Le lunette del Gliri

Apprestandosi a lasciare la cripta, prima di riprendere le scale si vedono sulla parete delle lunette dipinte con scene della Vita del Santo. Esse furono realizzate nel contesto di quella grande stagione di trasformazioni che fu il priorato di Giovanni Montero de Spinoza (1655-1674), e che vide come realizzazione più spettacolare il soffitto di Carlo Rosa.
Le cappelle della cripta erano allora quattro: S. Maria delle Grazie (attuale cappella orientale), S. Lucia (ove sono i dipinti di S. Domenico e S. Tommaso d’Aquino), SS. Crocifisso (a destra della tomba, ove ora è il quadro della Vergine), ed Immacolata Concezione (ex cappella dei santi Benedetto, Cirillo e Metodio). Sia queste cappelle che l’intera volta furono restaurate in stile barocco, con stucchi non sempre di elevato valore artistico.
Di questa atmosfera barocca, che ha dominato per due secoli e mezzo, oggi resta soltanto il gruppo delle sei lunette dipinte da Nicola Gliri e dai suoi collaboratori.
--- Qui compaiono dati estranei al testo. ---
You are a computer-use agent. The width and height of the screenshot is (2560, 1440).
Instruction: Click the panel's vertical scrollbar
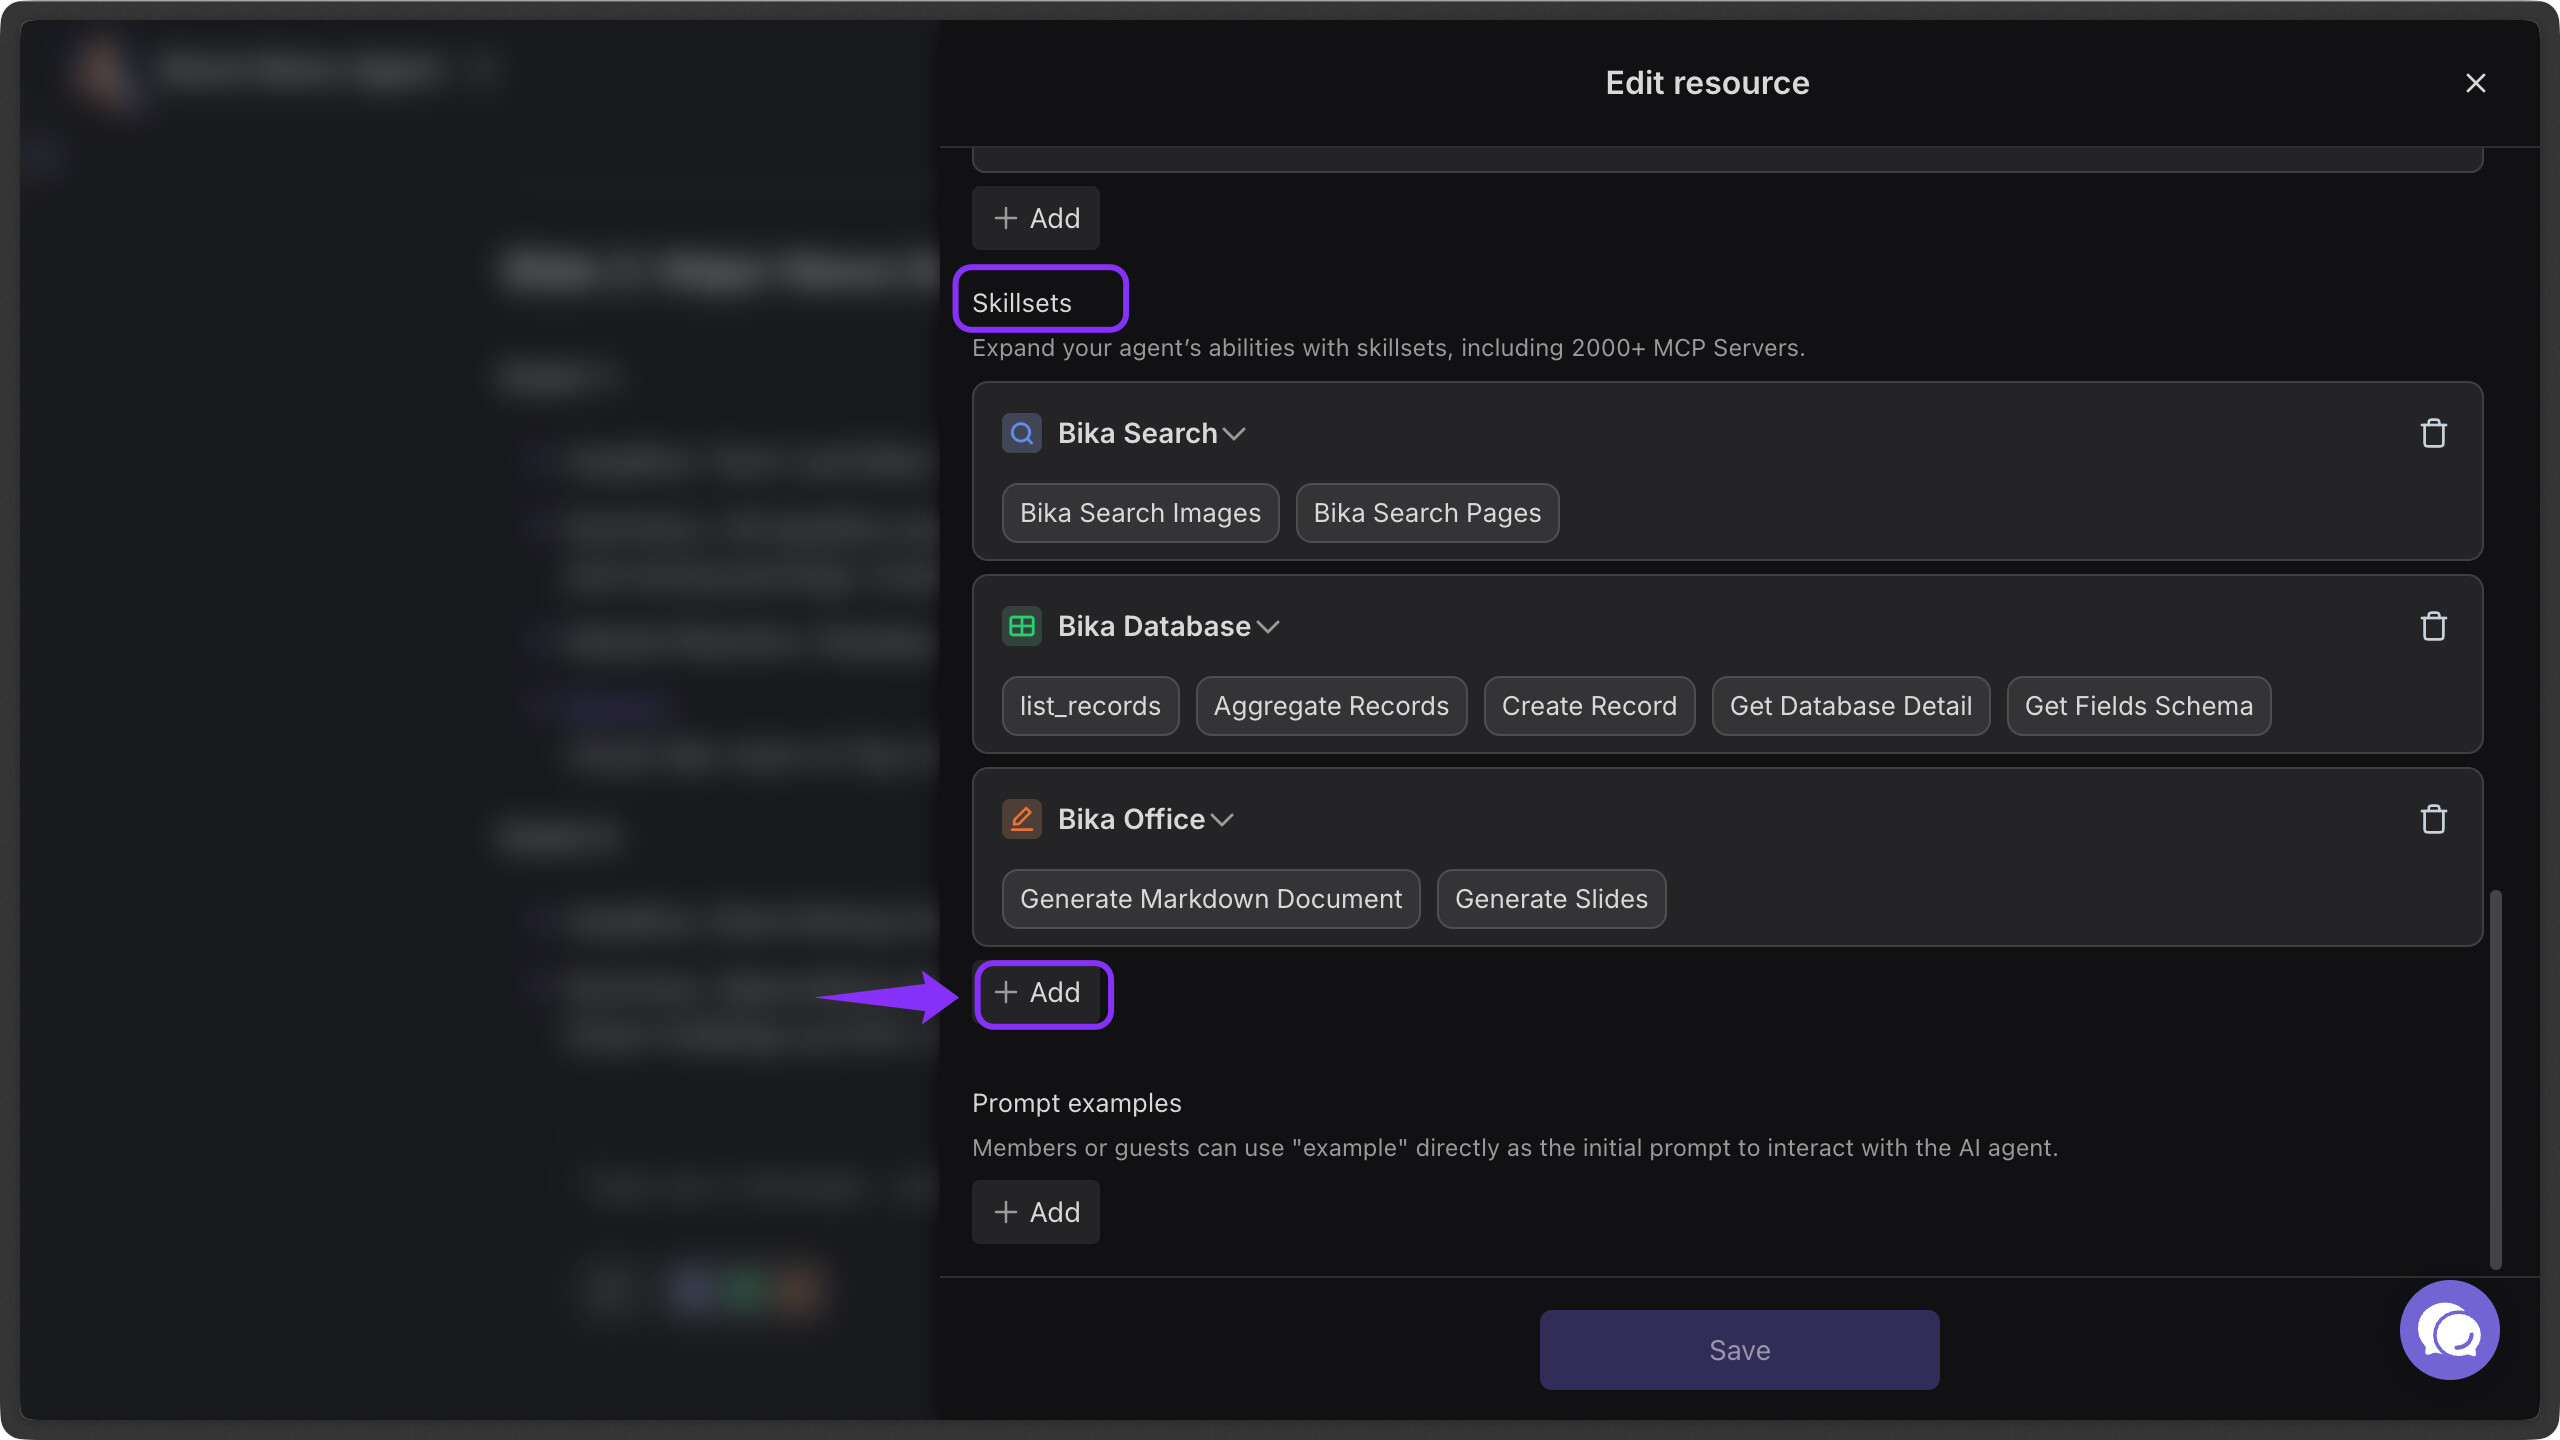click(x=2495, y=1080)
Il nome del maestro compare nell’ultima lunetta a destra (di fronte alla cappella orientale): Nicolao / intercessio / Nicolaus Glirus / nomen sorte / sortitus est / gratitudinis ergo / opus quod pinge / posuit / A.D. MDCLX.
Con questo latino, non certo ciceroniano, il Gliri apponeva il suo nome su questo dipinto. Senza firma sono gli altri. Secondo P. Enrico Saliani, oltre questa sesta lunetta, attribuibile al Gliri potrebbe essere la quarta (i cittadini innocenti salvati dalla decapitazione), mentre le altre quattro appaiono di una fattura decisamente inferiore, e quindi potrebbero attribuirsi ai suoi allievi.
La prima (in corrispondenza della “colonna miracolosa”) raffigura la nascita di S. Nicola. Il bambino è in piedi in preghiera in un catino assistito da una nutrice, mentre la madre lo guarda con espressione serena e meditabonda.
La seconda lunetta rappresenta l’episodio della dote alle tre fanciulle, il più caratteristico dell’iconografia nicolaiana (corrispondente alle tre palle d’oro). La terza ritrae la famosa leggenda dei tre bambini uccisi dall’oste e risuscitati da S. Nicola.
La quarta è la scena dei tre innocenti ingiustamente condannati alla decapitazione. Mentre i condannati sono piegati attendendo il colpo mortale, S. Nicola ferma la mano del carnefice. La quinta lunetta raffigura l’episodio in cui S. Nicola pone la colonna miracolosa nella cripta con l’aiuto di due angeli. Il gesto di spingerla col piede fa pensare piuttosto alla spinta della colonna nel Tevere, secondo la più tardiva versione del viaggio del Santo a Roma.
La sesta lunetta, quella firmata dal Gliri, presenta la morte del Santo, il cui volto è in ombra. Nicola giace a letto, sorretto da un angelo. Tre astanti sono ai bordi del letto, mentre ai piedi giacciono i paramenti episcopali.